- Excerpt to read:
-=-=-=-=-

WRONG : split data from images and labels 0.8 0.1 0.1

In [None]:
import os
import random
import shutil
from concurrent.futures import ProcessPoolExecutor

# Directories
images_dir = '/mnt/storage/kilsar_jainil/train/Train/JPEGImages/'
labels_dir = '/mnt/storage/kilsar_jainil/train/Train/labels'
# Output directories
output_base_dir = '/home/research/kilasar_sentinal_wepon_detection/suryansh/outsiside_data/dataset-2'
train_images_dir = os.path.join(output_base_dir, 'train/images')
train_labels_dir = os.path.join(output_base_dir, 'train/labels')
valid_images_dir = os.path.join(output_base_dir, 'valid/images')
valid_labels_dir = os.path.join(output_base_dir, 'valid/labels')
test_images_dir = os.path.join(output_base_dir, 'test/images')
test_labels_dir = os.path.join(output_base_dir, 'test/labels')

# Ensure output directories exist
os.makedirs(train_images_dir, exist_ok=True)
os.makedirs(train_labels_dir, exist_ok=True)
os.makedirs(valid_images_dir, exist_ok=True)
os.makedirs(valid_labels_dir, exist_ok=True)
os.makedirs(test_images_dir, exist_ok=True)
os.makedirs(test_labels_dir, exist_ok=True)

# List all files in images_dir and labels_dir
images_files = os.listdir(images_dir)
labels_files = os.listdir(labels_dir)



# # Shuffle the lists
# random.shuffle(images_files)
# random.shuffle(labels_files)


# Calculate split sizes
total_files = len(images_files)
train_split = int(total_files * 0.8)
valid_split = int(total_files * 0.1)

# Split the data
train_images = images_files[:train_split]
valid_images = images_files[train_split:train_split + valid_split]
test_images = images_files[train_split + valid_split:]

train_labels = labels_files[:train_split]
valid_labels = labels_files[train_split:train_split + valid_split]
test_labels = labels_files[train_split + valid_split:]

# Function to copy files
def copy_files(files, source_dir, dest_dir):
    for file in files:
        shutil.copy(os.path.join(source_dir, file), dest_dir)

# Use ProcessPoolExecutor with 32 cores
n_workers = 55
with ProcessPoolExecutor(max_workers=n_workers) as executor:
    # Copy train images and labels
    executor.submit(copy_files, train_images, images_dir, train_images_dir)
    executor.submit(copy_files, train_labels, labels_dir, train_labels_dir)
    
    # Copy validation images and labels
    executor.submit(copy_files, valid_images, images_dir, valid_images_dir)

-=-=-=-=-

- Directions:
[1] Answer these questions about the dataset-splitting code:
(a) What fraction of the files is assigned to the training split?
(b) From which module is ProcessPoolExecutor imported?
(c) Which function call copies each file to its destination?
[2] Rewrite the listing of dataset items, replacing "screenshot" with "image" throughout and keeping everything else unchanged. Leave the pictures out.

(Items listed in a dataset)
-=-=-=-=-

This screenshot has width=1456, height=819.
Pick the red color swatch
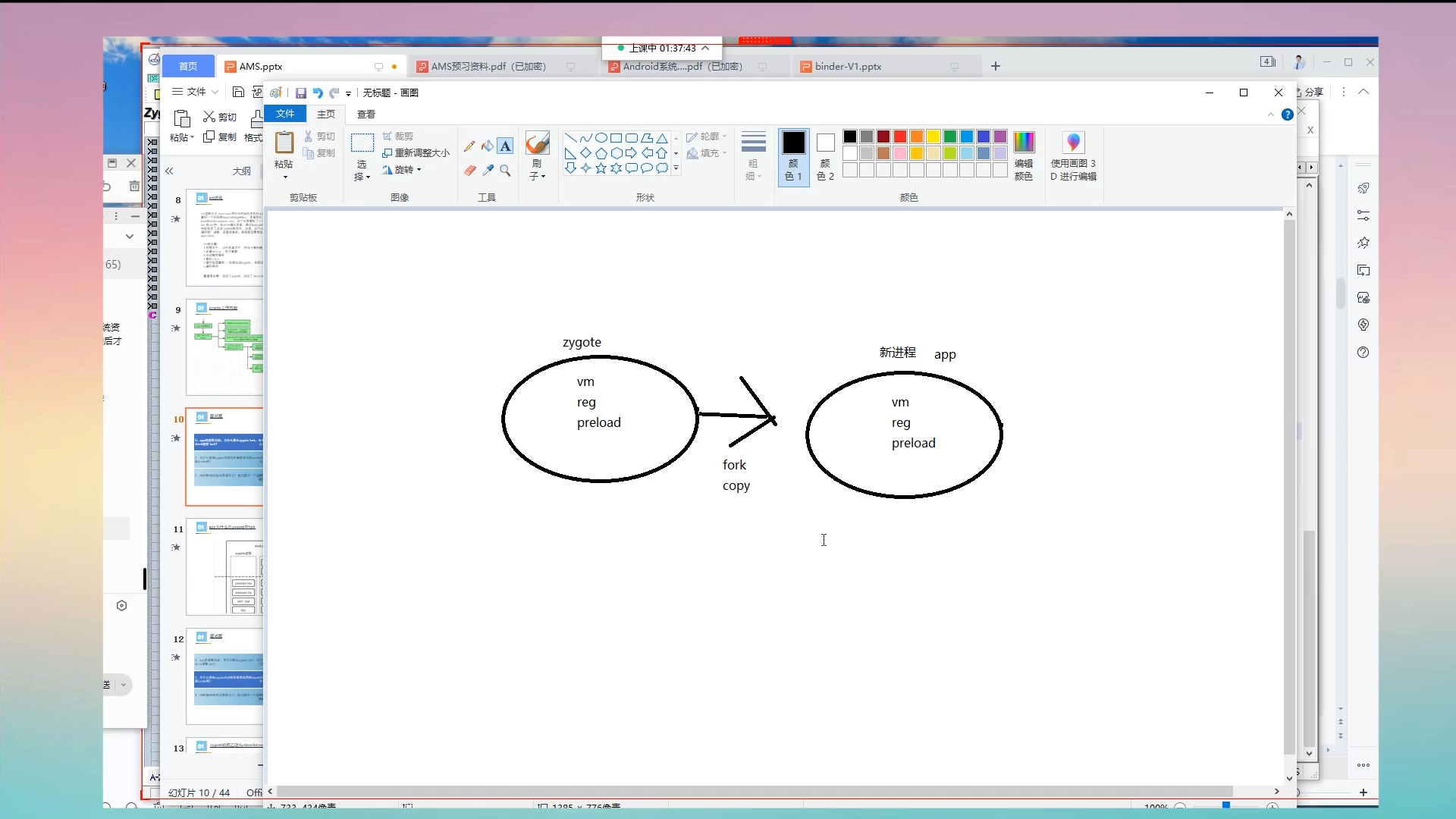click(899, 136)
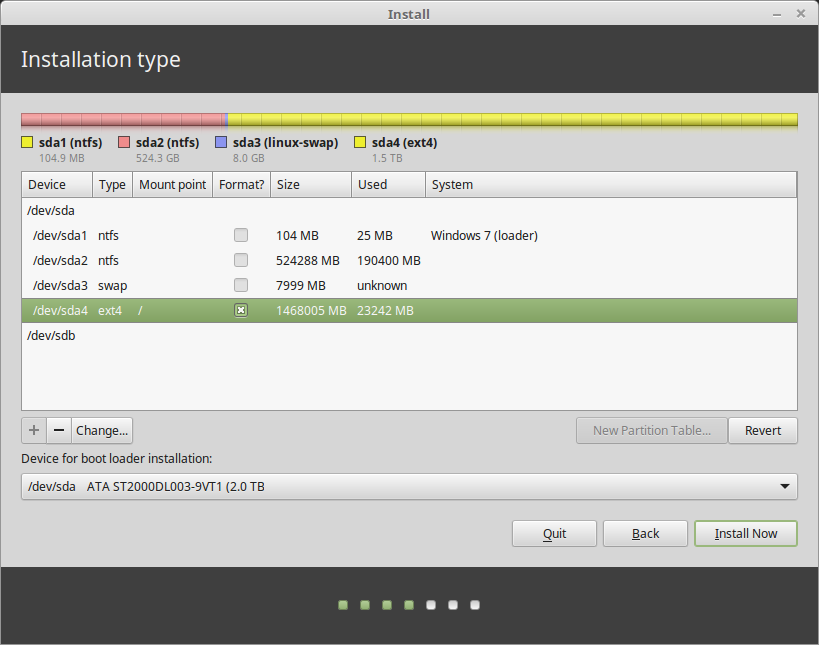Click the pink sda2 segment in partition bar
Screen dimensions: 819x645
pyautogui.click(x=123, y=120)
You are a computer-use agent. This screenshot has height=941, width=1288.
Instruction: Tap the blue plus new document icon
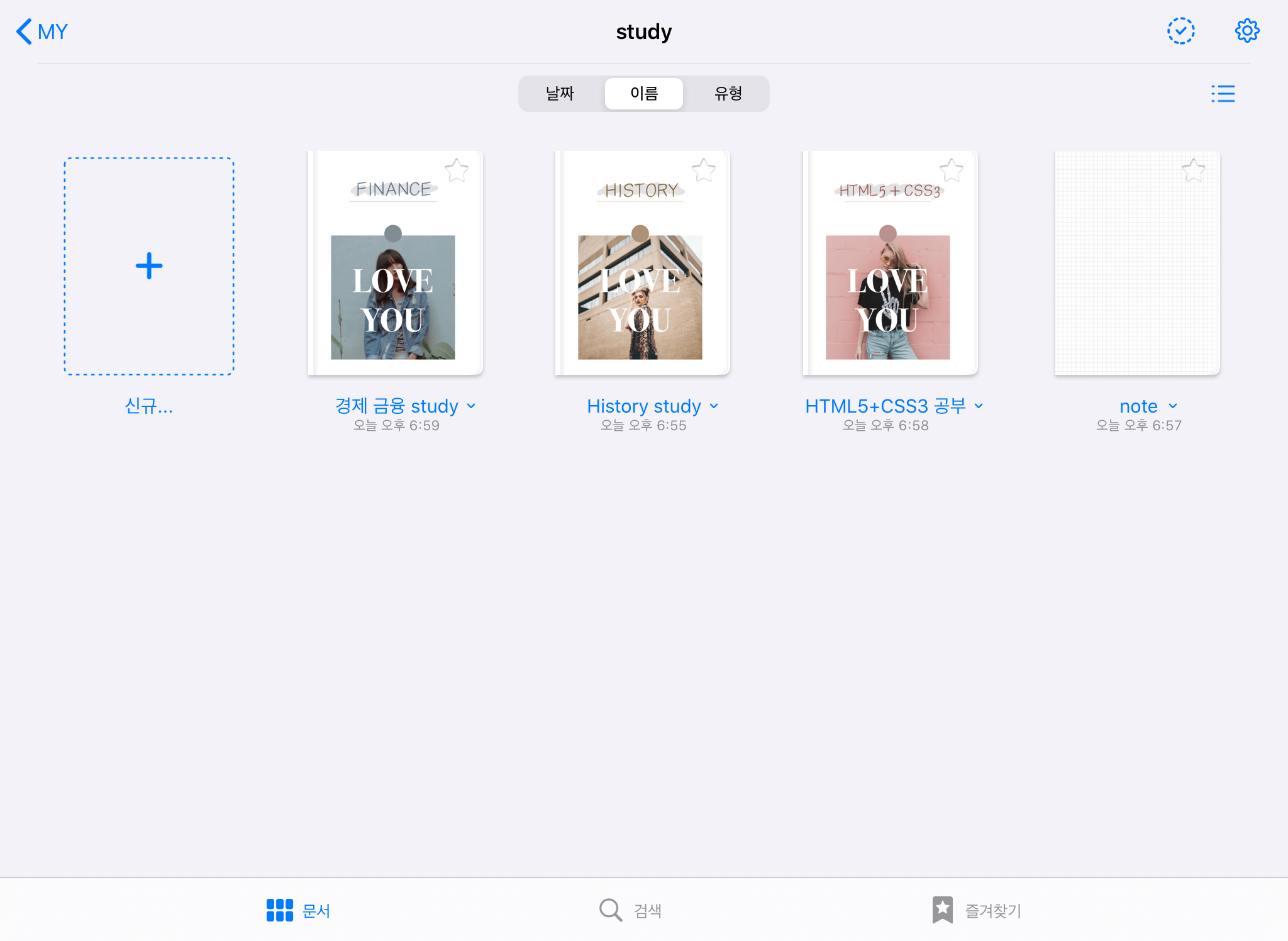pos(149,266)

-=-=-=-=-

- Answers:
[1]
(a) 0.8
(b) concurrent.futures
(c) shutil.copy

[2]
This image has width=1456, height=819.
Pick the red color swatch
click(899, 136)
Click the pink sda2 segment in partition bar
Screen dimensions: 819x645
pyautogui.click(x=123, y=120)
You are a computer-use agent. This image has height=941, width=1288.
Instruction: Tap the blue plus new document icon
pos(149,266)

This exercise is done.